** start **

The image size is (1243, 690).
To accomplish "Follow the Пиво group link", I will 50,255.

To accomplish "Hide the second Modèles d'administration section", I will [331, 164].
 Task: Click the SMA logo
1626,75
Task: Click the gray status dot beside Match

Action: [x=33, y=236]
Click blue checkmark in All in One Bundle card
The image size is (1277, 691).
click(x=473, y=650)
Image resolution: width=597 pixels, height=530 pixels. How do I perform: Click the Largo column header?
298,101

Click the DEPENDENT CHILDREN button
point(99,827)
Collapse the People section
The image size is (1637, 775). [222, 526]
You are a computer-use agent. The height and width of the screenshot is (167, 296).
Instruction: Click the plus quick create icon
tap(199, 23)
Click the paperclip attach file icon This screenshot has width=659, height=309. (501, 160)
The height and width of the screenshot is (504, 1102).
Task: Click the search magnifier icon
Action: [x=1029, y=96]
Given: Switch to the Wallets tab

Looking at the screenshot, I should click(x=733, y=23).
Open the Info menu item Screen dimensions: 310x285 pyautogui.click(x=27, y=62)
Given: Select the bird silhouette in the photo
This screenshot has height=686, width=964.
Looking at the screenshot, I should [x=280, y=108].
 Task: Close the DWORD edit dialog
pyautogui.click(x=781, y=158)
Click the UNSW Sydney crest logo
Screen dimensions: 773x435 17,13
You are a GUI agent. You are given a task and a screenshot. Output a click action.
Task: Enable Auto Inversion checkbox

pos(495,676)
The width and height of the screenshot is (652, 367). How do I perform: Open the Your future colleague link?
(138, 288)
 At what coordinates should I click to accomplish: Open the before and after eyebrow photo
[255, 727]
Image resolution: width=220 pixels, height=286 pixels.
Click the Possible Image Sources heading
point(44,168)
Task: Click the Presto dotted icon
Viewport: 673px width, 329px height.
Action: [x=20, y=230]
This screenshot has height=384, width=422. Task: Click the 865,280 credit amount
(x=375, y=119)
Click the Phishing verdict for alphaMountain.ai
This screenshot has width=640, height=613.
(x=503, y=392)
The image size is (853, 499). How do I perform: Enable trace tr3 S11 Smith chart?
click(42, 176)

** end **

Reproduce, unchanged, every row from the line containing "You are a GUI" down to the line containing "(x=503, y=392)", including both of those lines.

Output for this task:
You are a GUI agent. You are given a task and a screenshot. Output a click action.
Task: Enable Auto Inversion checkbox

pos(495,676)
The width and height of the screenshot is (652, 367). How do I perform: Open the Your future colleague link?
(138, 288)
 At what coordinates should I click to accomplish: Open the before and after eyebrow photo
[255, 727]
Image resolution: width=220 pixels, height=286 pixels.
Click the Possible Image Sources heading
point(44,168)
Task: Click the Presto dotted icon
Viewport: 673px width, 329px height.
Action: [x=20, y=230]
This screenshot has height=384, width=422. Task: Click the 865,280 credit amount
(x=375, y=119)
Click the Phishing verdict for alphaMountain.ai
This screenshot has width=640, height=613.
(x=503, y=392)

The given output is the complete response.